■ **Text section**
Section 15 Treaties and international practice binding on Finland
If an international treaty binding on Finland or another statute or regulation that is internationally binding on Finland in some event restricts the scope of application of the criminal law of Finland, such a restriction shall apply as agreed. Notwithstanding the provisions in this chapter, the restrictions on the scope of application of Finnish law that result from generally recognised rules of international law shall also apply.
Chapter 2 Punishments
(1) The general punishments shall be imprisonment, fine and summary penal fee. (67/1983)
(2) The special punishments for public officials shall be dismissal and warning. (792/1989)
(3) The disciplinary punishments for a soldier and another person subject to chapter 45 shall be detention, confinement to barracks, disciplinary fine and warning. Separate provisions apply to the same. Where provisions with disciplinary punishment as their sanction apply to a person not subject to chapter 45, that person shall instead be sentenced to a fine. (651/1991)
Section 2 (697/1991)
(1) A sentence of imprisonment shall be passed either for a fixed period or for life. A sentence of imprisonment for a fixed period shall be at least fourteen days and at most twelve years or, when sentencing to a joint punishment in accordance with chapter 7, at most fifteen years.
(2) A sentence of imprisonment shorter that three months shall be passed by the day. Other sentences of imprisonment for a fixed period shall be passed by the month and day, by the month, by the year or by the year and month and, when sentencing to a joint punishment, also by the year, month and day.
Section 3 (613/1974)
(1) Where an offence is by law punishable by hard labour, a sentence of imprisonment shall be passed instead of the hard labour.
(2) A sentence of life imprisonment shall be passed instead of hard labour for life. A sentence of imprisonment for a fixed period shall be passed instead of hard labour for a fixed period; the sentence scale provided for the hard labour shall be used. If no specific minimum and maximum periods have been provided, a sentence of imprisonment for at least six months and at most twelve years shall be passed instead of the hard labour.

■ **Problems to work on**
1: Reproduce verbatim the part of the Finnish criminal law excerpt starting at "(2) The special" and ending at "most fifteen years.".
2: According to the Finnish criminal law excerpt, what are the general punishments?
3: Extend the Finnish criminal law excerpt, picking up after its final sentence.

■ **Recorded data**
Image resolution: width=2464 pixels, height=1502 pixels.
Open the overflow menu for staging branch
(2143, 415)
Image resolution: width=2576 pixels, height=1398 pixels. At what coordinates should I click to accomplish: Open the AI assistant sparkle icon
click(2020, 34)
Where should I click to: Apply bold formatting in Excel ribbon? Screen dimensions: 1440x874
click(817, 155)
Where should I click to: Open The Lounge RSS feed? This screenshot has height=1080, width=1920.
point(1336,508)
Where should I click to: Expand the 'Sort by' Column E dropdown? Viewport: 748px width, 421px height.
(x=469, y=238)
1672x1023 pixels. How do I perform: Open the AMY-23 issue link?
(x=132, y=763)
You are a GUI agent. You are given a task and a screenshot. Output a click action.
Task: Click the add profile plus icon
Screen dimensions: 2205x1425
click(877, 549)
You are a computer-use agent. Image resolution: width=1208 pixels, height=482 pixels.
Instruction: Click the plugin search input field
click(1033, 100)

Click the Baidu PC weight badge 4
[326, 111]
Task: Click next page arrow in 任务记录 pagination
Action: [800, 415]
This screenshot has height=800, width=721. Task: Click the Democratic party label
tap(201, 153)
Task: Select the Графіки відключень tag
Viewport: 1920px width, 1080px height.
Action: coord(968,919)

■ **Answers to the exercises**
1:
(2) The special punishments for public officials shall be dismissal and warning. (792/1989)
(3) The disciplinary punishments for a soldier and another person subject to chapter 45 shall be detention, confinement to barracks, disciplinary fine and warning. Separate provisions apply to the same. Where provisions with disciplinary punishment as their sanction apply to a person not subject to chapter 45, that person shall instead be sentenced to a fine. (651/1991)
Section 2 (697/1991)
(1) A sentence of imprisonment shall be passed either for a fixed period or for life. A sentence of imprisonment for a fixed period shall be at least fourteen days and at most twelve years or, when sentencing to a joint punishment in accordance with chapter 7, at most fifteen years.

2: Imprisonment, fine and summary penal fee.

3:
(3) Unless otherwise provided, the maximum period of imprisonment on the basis of a penal provision enacted before 1 July 1975 shall be four years.
(4) The provisions on hard labour for life apply also to life imprisonment.
Section 4 (650/1976)
(1) A sentence of a fine shall be passed in day-fines. The smallest fine shall be one day-fine and the largest one hundred and twenty day-fines. The maximum and minimum for a joint punishment to a fine are provided in chapter 7. (697/1991)
(2) A specific minimum or maximum fine may, for a special reason, be provided by an Act. A specific minimum or maximum provided by an Act enacted before 1 June 1969 does not apply.
(3) Separate provisions apply to a summary penal fee, which is of a fixed amount in FIM. (67/1983)
Section 4a (650/1976)
(1) A day-fine shall be set in full FIM at an amount that is to be deemed reasonable, at the time of sentencing, with regard to the solvency of the person fined.
(2) One third of the average gross daily income of the person fined is deemed to be a reasonable day-fine, unless the day-fine is to be set at a larger or smaller amount due to the wealth or maintenance liability of the person fined, or to other circumstances affecting his/her solvency. However, the day-fine shall not be set at an amount larger than what is left to the person fined after payment of state and local income taxes. Provisions are issued by Decree on the minimum amount of the day-fine and on the guidelines for taking the maintenance liability into consideration.
(3) Gross income means the sum total of all wages and salaries, professional income, capital income and other income of the person fined, subtracted by the expenditure incurred by the acquisition or maintenance of income, where such expenditure has an essential effect on his/her solvency.
Section 4b (650/1976)
(1) The provisions in section 4 and section 4a apply to a threat of a fine, where enforced as a punishment.
(2) Where imposed as a coercive measure, the threat of a fine shall be imposed as a lump sum, taking into consideration also the solvency of the person in question. For special reasons, such a threat of a fine may be enforced at an amount smaller than the one set.
Section 4c (1082/1989)
A minimum for the sum total in FIM of day-fines may be fixed by Decree for situations where the sum total of day-fines set according to section 4a would be less than the summary penal fee set for a similar but less serious offence.
Section 5 (650/1986)
(1) A person who has been sentenced to a fine and from whom the collection of the fine has failed, shall be sentenced to imprisonment in lieu of the fine (conversion sentence). A day-fine that is only partially paid, shall, when passing a conversion sentence, be considered unpaid. When passing a conversion sentence, every full FIM 50 of a threat of a fine, imposed as a lump sum, shall correspond to one day-fine.
(2) When passing a conversion sentence, two unpaid day-fines shall correspond to one day’s imprisonment. However, a conversion sentence shall be passed for at least four days and at most ninety days. If there is an odd number of day-fines to be converted, one day-fine shall be left unconverted.
(3) If two or more fines are to be converted at the same time, only one conversion sentence shall be passed, by converting the total number of unpaid day-fines as provided in paragraph (2).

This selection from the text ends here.